Left Pepin south on Wisconsin Highway 35 parallel to the Mississippi River. The highway stayed close to the river so there were no hills. A good, wide shoulder and winds out of the Northwest. Excellent weather, by the way. Accidentally rode on to Wisconsin Highway 25. Figured I was going the wrong way when I saw a "Welcome to Minnesota" sign and a bridge over the river. Added maybe 4 miles with this little detour. Found an interesting action figure on the ground. A four inch high Frankenstein's monster with a translucent head and hands. Tied it to the front post with a rubber band like a masthead.


After 45 miles of highway riding, transferred to the Great River Trail. Took awhile to find the trail head. State maps show it intersecting with 35 but it's actually off the road at the very small, unincorporated hamlet of Marshland near the main entrance to the Trempealeau National Wildlife Refuge. There is an access road from the highway through the refuge that may effectively extend the trail, but it did not look like a legal way to enter. For some stupid reason, there is a fee to use the state trail system in Wisconsin. $3 a day or $10 a year for a pass. I picked up a yearly pass at a gas station in the town of Trempealeau. The trail is crushed limestone. Not as fast as asphalt but no potholes, cracks, or sections of broken pavement like the trails in Minneapolis. The Mississippi and the rivers feeding it braid through valleys called coulees here. Lots of interesting swamps and twisty little rivers. Upstream the river was dammed so it was more like a chain of lakes than a river. I prefer the wild look of this section. There are almost no level crossings on the trail.

The Great River Trail ends in Onalaska, a suburb of LaCrosse. Several blocks of city streets and back alleys connect it to the aptly named LaCrosse River Trail. More development now than on the Mississippi. After a really big swamp, it's basically all farmland. That swamp, by the way, is choked with purple loosestrife, the kudzu of Wisconsin's wetlands. The farm animals along the trail have no curiosity about cyclists. They don't stare like most of the cows and horses I've encountered previously. Came whiffably close to a small pig farm. Maybe a dozen pigs, but an overpowering stench.

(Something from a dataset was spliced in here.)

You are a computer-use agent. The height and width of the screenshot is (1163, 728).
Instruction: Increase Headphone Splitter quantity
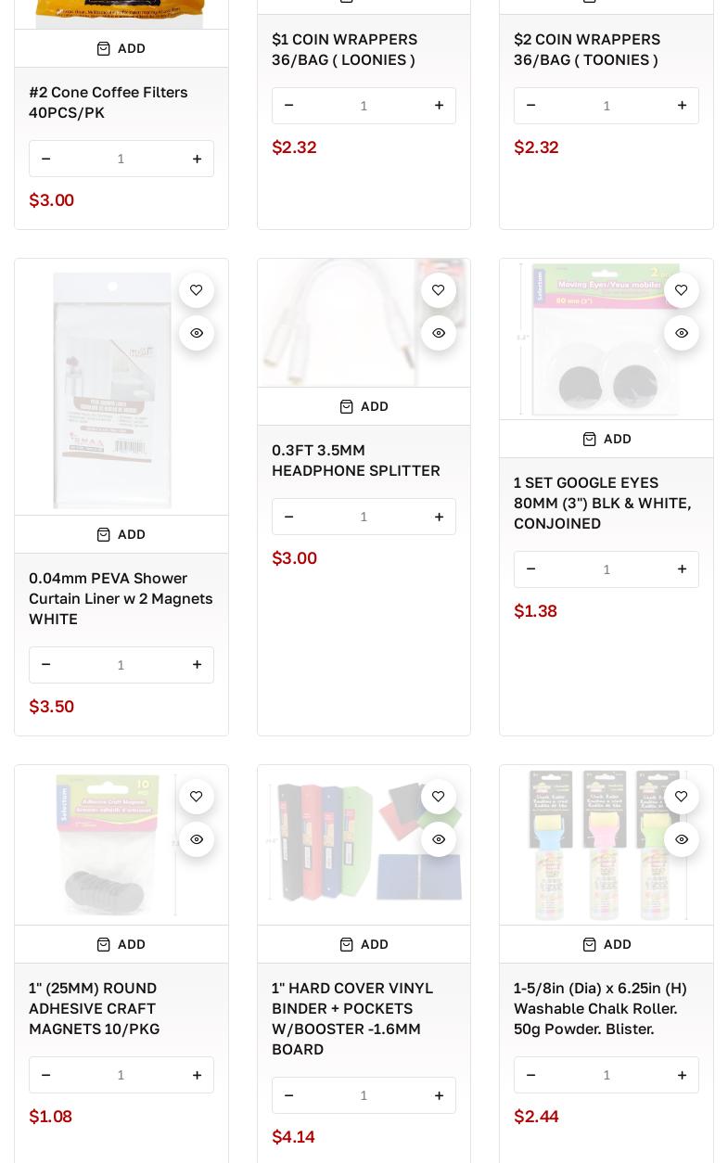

Stopped at Sparta, "The Bicycling Capital of the World. Home of the World's Largest Bicycle". Ate at the A&W across the street from the motel. Heard this woman with the world's thickest Wisconsin accent place an order using the car-side intercom system. "Oh ya, and gimme a float, too." The counter staff got a chuckle out of listening to her speak. If you ask me, Fargo was filmed in the wrong state. Wisconsin accents are much stronger than anything I heard in Minnesota.